**WHAT NEEDS TO BE DONE:** Please state the number of lines in the listing that contain the word "will", and nothing else.

**DATA:**
····················

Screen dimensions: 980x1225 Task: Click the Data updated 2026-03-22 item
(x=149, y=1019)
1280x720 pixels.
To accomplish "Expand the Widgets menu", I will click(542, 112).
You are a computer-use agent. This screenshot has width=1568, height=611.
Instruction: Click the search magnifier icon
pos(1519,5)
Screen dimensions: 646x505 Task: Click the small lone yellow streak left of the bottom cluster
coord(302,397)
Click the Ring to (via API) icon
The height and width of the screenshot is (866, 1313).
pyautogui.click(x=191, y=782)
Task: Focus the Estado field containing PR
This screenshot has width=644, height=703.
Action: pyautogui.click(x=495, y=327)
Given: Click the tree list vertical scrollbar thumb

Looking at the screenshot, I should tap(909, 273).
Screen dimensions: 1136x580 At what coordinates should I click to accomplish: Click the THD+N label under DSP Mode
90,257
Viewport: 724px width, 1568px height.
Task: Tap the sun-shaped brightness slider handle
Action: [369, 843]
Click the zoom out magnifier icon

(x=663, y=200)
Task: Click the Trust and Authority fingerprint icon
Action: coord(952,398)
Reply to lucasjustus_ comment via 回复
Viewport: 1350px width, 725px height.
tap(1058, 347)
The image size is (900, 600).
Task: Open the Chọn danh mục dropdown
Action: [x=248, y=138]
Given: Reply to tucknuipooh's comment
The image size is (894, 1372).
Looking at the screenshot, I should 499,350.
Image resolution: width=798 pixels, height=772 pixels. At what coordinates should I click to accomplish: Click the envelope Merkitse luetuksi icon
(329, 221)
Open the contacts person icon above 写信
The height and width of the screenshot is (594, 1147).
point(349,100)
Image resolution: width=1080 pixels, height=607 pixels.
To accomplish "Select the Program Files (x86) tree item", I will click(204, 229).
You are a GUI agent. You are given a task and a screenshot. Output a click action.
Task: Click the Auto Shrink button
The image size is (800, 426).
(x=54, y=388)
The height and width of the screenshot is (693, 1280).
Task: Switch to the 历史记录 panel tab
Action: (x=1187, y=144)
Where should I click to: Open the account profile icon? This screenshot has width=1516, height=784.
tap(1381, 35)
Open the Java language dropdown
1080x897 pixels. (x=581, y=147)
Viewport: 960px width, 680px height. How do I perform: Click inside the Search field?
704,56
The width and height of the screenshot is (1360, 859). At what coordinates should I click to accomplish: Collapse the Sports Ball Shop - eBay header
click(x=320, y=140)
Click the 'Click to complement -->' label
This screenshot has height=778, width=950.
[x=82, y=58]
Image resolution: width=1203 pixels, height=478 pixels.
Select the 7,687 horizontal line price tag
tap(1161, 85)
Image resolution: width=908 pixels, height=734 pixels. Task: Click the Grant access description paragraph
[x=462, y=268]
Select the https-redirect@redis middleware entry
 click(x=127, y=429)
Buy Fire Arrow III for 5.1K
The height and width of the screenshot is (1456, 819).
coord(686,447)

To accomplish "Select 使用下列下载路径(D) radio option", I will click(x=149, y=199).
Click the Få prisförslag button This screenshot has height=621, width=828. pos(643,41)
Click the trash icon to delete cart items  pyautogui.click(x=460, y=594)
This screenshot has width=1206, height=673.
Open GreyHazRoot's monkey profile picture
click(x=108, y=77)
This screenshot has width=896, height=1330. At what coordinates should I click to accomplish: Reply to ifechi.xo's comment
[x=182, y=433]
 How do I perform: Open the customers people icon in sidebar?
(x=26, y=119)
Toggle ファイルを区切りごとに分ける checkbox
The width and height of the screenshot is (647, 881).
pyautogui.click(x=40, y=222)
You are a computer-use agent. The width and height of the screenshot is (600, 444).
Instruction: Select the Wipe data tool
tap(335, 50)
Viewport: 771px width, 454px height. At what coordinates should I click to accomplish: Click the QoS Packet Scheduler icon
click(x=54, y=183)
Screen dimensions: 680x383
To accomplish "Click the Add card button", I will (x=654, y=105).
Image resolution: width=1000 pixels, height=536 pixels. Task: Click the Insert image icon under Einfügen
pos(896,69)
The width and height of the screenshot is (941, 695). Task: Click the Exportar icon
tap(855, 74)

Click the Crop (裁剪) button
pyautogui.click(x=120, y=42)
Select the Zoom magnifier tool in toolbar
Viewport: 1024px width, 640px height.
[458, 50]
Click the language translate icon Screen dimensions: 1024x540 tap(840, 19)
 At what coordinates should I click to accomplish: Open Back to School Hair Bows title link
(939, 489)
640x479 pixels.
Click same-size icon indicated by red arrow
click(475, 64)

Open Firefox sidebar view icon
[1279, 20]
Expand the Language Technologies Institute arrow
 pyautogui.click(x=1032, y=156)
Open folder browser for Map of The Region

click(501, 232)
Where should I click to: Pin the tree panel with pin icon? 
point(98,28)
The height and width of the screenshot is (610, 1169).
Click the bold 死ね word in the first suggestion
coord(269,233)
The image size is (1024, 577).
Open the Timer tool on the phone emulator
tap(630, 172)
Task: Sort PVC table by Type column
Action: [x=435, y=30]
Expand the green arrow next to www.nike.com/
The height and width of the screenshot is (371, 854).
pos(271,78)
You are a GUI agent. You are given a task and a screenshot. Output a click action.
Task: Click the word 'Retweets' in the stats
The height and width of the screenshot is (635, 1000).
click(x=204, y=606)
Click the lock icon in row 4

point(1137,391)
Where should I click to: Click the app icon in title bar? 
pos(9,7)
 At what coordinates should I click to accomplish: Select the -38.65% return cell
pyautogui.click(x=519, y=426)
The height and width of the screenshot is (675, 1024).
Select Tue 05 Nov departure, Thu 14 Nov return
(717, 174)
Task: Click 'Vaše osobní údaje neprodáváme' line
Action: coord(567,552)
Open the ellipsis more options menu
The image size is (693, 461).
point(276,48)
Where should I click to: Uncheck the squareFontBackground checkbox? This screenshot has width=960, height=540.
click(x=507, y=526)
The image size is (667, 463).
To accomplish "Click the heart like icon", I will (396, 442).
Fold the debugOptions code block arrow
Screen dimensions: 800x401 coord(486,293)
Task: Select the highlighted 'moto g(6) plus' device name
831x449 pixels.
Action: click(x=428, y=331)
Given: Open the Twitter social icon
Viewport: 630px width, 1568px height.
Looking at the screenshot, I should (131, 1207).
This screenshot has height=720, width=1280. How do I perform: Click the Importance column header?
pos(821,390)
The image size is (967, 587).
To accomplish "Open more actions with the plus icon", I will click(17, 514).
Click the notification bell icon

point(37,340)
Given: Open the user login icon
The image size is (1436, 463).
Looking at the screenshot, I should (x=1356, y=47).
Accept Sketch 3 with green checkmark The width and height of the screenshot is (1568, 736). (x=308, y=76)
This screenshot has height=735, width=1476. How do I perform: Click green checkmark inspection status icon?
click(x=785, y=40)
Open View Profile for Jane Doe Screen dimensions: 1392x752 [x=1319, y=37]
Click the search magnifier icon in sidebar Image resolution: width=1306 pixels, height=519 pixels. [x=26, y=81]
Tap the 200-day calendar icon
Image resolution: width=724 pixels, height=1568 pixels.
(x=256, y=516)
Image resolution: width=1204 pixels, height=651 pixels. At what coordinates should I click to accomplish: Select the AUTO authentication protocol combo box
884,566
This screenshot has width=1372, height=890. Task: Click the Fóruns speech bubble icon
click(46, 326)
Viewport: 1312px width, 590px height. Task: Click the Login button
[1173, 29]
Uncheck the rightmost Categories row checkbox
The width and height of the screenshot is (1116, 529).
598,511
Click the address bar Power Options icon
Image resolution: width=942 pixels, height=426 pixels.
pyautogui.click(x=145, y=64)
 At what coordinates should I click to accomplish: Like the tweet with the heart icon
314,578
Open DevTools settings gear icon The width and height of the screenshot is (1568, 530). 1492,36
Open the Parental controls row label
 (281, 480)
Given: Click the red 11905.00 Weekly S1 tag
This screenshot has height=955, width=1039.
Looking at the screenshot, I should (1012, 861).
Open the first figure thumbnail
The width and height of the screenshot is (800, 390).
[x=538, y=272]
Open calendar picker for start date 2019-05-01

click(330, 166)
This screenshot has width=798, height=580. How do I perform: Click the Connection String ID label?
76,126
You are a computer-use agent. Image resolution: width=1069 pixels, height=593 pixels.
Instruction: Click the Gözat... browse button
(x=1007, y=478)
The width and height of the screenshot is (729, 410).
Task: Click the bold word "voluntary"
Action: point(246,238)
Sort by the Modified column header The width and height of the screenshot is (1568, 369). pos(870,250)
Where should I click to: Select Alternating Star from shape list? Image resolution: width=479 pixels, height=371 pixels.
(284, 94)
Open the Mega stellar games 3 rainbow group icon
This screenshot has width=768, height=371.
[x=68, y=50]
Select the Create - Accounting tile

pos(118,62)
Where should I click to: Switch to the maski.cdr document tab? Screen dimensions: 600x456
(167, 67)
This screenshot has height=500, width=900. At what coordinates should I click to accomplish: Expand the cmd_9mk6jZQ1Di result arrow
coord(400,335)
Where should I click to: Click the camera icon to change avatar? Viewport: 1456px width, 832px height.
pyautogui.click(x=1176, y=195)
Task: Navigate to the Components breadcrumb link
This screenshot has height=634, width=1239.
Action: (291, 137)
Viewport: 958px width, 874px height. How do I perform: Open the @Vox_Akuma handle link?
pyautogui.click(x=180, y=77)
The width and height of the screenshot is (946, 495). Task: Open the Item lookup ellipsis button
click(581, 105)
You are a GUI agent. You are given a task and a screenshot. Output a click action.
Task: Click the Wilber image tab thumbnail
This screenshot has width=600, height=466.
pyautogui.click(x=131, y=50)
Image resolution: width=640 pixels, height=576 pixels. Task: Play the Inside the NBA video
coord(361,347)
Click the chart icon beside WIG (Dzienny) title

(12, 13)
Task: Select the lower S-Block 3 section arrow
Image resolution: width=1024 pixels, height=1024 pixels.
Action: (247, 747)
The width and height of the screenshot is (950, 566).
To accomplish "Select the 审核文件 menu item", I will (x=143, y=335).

····················

**ANSWER BOX:** 7